The Federal Reserve held interest rates near zero on Thursday, raising questions over how it will ever manage to lift them off the floor and how effectively it will communicate plans to do so.
Only just over half economists polled have predicted such an outcome, a rare occurrence, and a sign of just how hard it has become to read the Fed these days.
Prior to the rate decision, Fed Chair Janet Yellen had not spoken in almost two months. Two of her closest allies had spoken late last month but delivered seemingly contradictory messages just days apart.
After the decision, Yellen said while it was an “unfortunate state of affairs” that every comment by a Fed official is parsed for hints about the Fed’s next move, “uncertainty in financial markets” is natural when a policy shift is near, as it is today.
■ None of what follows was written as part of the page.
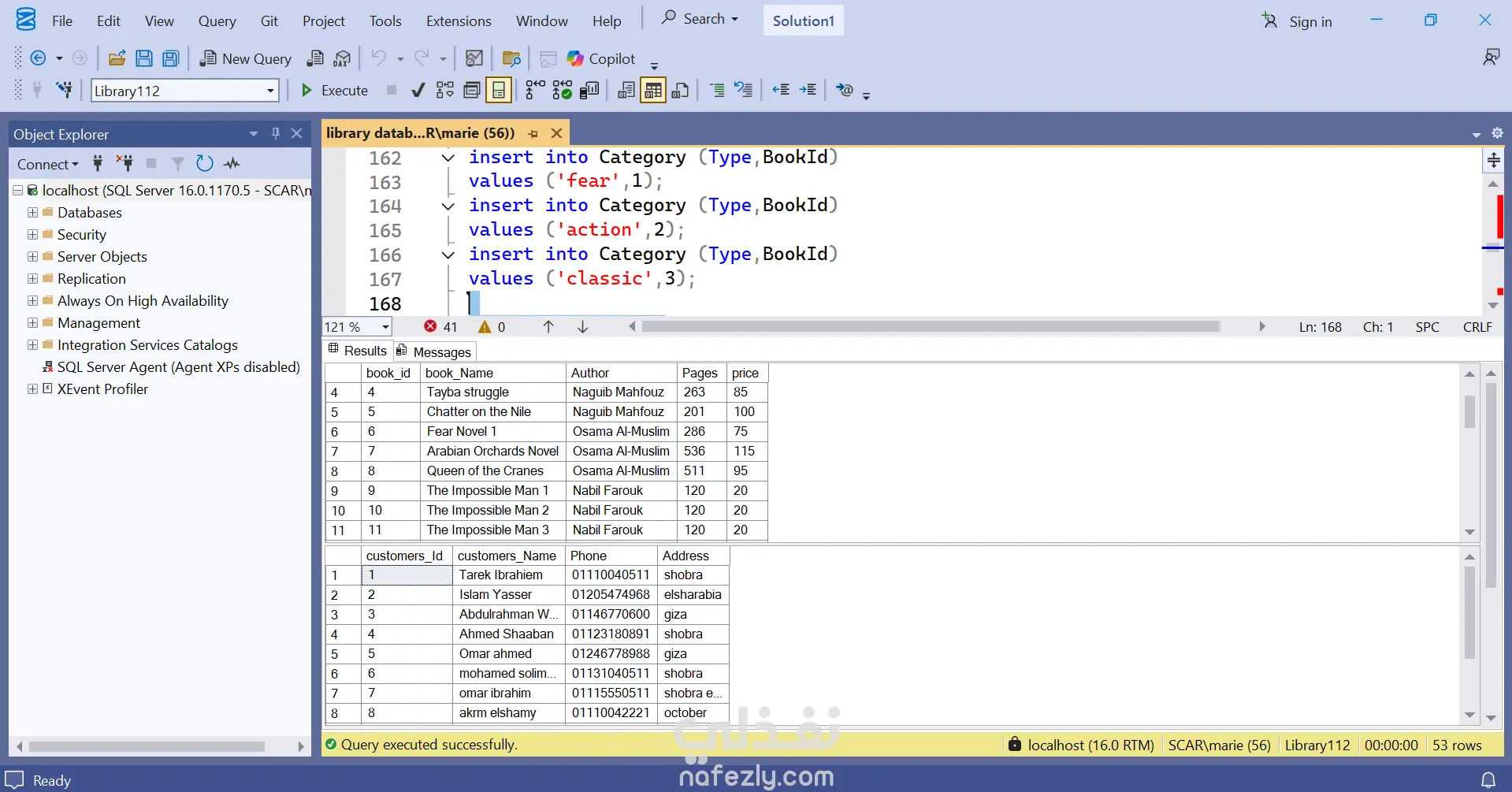
Task: Click Tarek Ibrahiem cell in customers results
Action: click(501, 575)
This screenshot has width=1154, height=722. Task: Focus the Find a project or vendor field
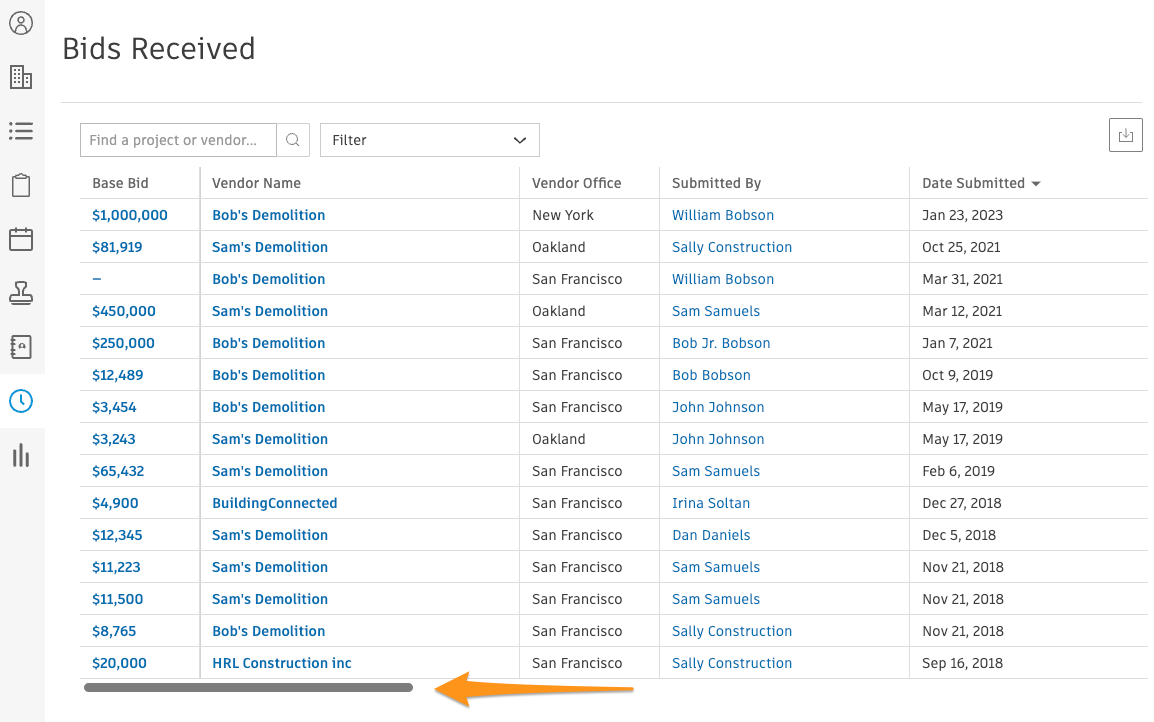[179, 140]

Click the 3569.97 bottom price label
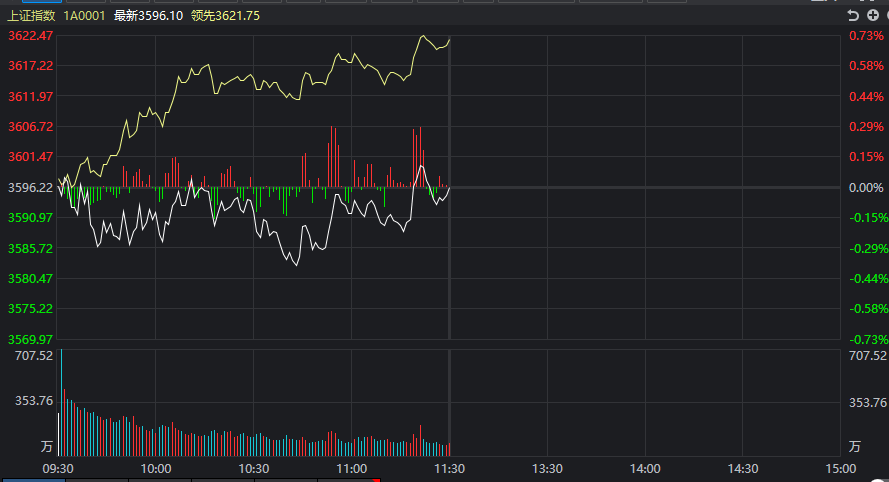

Policymakers do not, she said, try to make up their minds on a daily basis based on the economic release of the moment, but use their regular meetings to take stock of the accumulated information and make a decision from there.
“We do our darndest to pull together the best analysis we can,” Yellen told a news conference.
The issue appears to be how Yellen manages the rate setting body. Like her predecessor Ben Bernanke she listens to others before speaking at the open markets committee and she appears to value forming consensus, shown by the fact that there was just one dissent in Thursday’s vote.
The language used by the Fed is aimed at giving it a high degree of flexibility when it comes to rate decisions.
That may now be a weakness when it comes to communicating where the Fed is in situations in which it might need to pivot in response to developments such as the recent market turmoil in China and beyond, possibly leading to continued volatility in financial markets.